Meus olhos são levados na leveza

de seus passos de pássaros ciscando.

Ao virar a cabeça, vejo agora

outro cidadão, não mais o antigo,

com novo cão brincando no local

em que o anterior se encontrava.

Um pouco amargurado, sem saber

o destino do dono e do pitbull,

retorno para casa, enquanto a noite

cai abraçando o Morro milenar.

Na mente, insistente, a imagem

da enforcada pousa, retirada

do balançar sinistro do cordame.

Um calafrio elétrico percorre

minha coluna, chega no cabelo,

na testa, no nariz, nos olhos, boca

quando, na portaria de meu prédio, 

vejo a moça lavando a calçada

com vigor e empenho, muito viva.

Na hora os joelhos amolecem

e só não caio como um corpo morto

cai porque discrimino, alva flor,

lavando a calçada, a vizinha

da enforcada. Não sei se tentando

apagar os vestígios da quermesse

fúnebre que se dera ontem à noite

ou se, em homenagem, repetindo

cotidiano gesto, no horário

habitual, local igual, as mesmas

roupas, layout idêntico, macabro

tributo, talvez só provocação.

Ela para, me olha, penetrante

bruxa, icamiaba, pitonisa,

sacerdotisa, esfinge, xamã, mater

dolorosa, Iansã, Yemanjá, Oxum,

todas num golpe único de vista.

Embriagado, extático, me deixo

levar.
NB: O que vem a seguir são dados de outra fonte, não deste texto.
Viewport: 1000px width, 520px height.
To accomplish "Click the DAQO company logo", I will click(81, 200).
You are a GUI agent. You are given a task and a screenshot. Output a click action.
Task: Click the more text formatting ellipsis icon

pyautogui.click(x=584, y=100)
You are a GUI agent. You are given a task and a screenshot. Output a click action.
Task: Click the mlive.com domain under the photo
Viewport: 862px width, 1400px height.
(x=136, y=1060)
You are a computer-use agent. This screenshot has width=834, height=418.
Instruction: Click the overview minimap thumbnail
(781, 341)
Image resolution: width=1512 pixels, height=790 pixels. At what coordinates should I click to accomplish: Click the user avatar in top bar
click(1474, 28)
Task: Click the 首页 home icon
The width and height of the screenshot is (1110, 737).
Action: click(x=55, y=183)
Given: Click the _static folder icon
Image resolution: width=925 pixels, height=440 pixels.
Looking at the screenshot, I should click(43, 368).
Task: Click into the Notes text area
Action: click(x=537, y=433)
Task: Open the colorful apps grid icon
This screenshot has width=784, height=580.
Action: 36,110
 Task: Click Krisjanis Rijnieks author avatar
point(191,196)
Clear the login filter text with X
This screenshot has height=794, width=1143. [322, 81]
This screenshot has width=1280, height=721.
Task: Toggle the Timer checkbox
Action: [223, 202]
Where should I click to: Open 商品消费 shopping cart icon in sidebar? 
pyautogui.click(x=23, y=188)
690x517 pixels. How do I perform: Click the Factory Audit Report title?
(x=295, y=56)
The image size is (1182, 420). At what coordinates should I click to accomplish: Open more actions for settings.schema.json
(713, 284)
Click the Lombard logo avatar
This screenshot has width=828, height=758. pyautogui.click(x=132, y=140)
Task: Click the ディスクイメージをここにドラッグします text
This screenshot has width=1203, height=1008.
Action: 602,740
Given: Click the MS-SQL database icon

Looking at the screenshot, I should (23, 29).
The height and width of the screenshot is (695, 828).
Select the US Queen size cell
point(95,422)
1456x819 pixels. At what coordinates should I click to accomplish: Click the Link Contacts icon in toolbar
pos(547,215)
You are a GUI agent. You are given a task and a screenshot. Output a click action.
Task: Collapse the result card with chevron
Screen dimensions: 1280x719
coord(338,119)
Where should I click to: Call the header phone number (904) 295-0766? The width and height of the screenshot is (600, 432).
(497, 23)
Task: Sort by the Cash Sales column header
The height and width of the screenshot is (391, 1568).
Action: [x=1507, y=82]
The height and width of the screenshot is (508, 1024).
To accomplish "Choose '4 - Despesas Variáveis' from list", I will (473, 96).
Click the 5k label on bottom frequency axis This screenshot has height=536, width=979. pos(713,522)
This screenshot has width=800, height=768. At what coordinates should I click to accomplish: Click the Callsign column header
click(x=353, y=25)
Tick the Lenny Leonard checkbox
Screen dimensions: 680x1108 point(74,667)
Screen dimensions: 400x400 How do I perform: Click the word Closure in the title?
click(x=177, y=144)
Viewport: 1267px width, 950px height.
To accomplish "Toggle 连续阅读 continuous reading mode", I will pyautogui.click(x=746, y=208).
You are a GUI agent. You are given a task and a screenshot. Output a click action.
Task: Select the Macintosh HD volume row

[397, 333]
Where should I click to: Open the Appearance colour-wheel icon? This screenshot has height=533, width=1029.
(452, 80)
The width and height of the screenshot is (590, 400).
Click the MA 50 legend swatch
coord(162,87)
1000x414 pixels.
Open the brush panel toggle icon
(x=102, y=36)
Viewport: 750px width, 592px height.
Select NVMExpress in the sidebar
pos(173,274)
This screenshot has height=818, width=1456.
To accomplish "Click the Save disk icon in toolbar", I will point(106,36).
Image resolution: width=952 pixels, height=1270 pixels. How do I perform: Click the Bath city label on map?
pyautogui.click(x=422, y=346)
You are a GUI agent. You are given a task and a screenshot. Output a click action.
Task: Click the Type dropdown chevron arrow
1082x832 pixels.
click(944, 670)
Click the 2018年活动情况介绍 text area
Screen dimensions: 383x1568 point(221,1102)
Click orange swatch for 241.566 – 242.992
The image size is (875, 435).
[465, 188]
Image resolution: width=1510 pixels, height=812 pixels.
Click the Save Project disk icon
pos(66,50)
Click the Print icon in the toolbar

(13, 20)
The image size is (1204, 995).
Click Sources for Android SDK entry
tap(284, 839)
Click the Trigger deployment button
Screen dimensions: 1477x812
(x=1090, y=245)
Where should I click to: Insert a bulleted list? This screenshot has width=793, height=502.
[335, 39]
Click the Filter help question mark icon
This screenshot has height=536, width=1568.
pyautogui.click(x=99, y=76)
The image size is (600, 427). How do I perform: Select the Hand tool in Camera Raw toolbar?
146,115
Assim, voamos pelos céus 

da cidade, embaixo o mar, os morros,

túneis, pontes, favelas, aeroportos,

em simultaneidade aparecem

cenas matriarcais, de infernais

maus-tratos, torturantes punições,

guerras intertribais, imolações,

prazeres incontidos, bacanais,

espocam ao redor de nosso laço

de olhos ímãs, átomos amantes,

milhares de universos conectados.

Um caminhão de lixo cruza a rua,

ela ajeita os cabelos, eu sorrio,

a lua cheia surge glamorosa,

abro a porta prata do meu prédio,

volto-me e aceno, ela também,

parada, a vassoura na mão, rindo,

exatamente como D sorria.

Subo a escada e em cada andar que passo

encontro a enforcada. Não há mais

nada a fazer, não posso fugir

nem fingir, só me resta conviver

com a mulher que veio habitar

os corredores, quartos, labirintos

do jardim que cultivo solitário,

tecelã da mudança inevitável,

mãe da metamorfose final…

 

André Gardel é brasileiro, nasceu em Canoas – RS, em 02/10/1962. Com dois anos de idade vai para o Rio de Janeiro, cidade onde mora até os dias de hoje. Além de escritor, é compositor de música popular e Professor Associado II do Curso de Letras e do PPGAC (Programa de Pós Graduação em Artes Cênicas) da UNIRIO. Publicou 12 livros (de ensaios, dramaturgia, biografia, poesias, contos, didáticos), recebendo o Prêmio Carioca de Monografia de 1995 por O encontro entre Bandeira & Sinhô; e lançou os CDs Sons do Poema (1997), Voo da Cidade (2008), lua sobre o rio (2014) e Na palavra (2019). Irá publicar proximamente o romance A viagem de Ulisses pelo Rio Amazonas.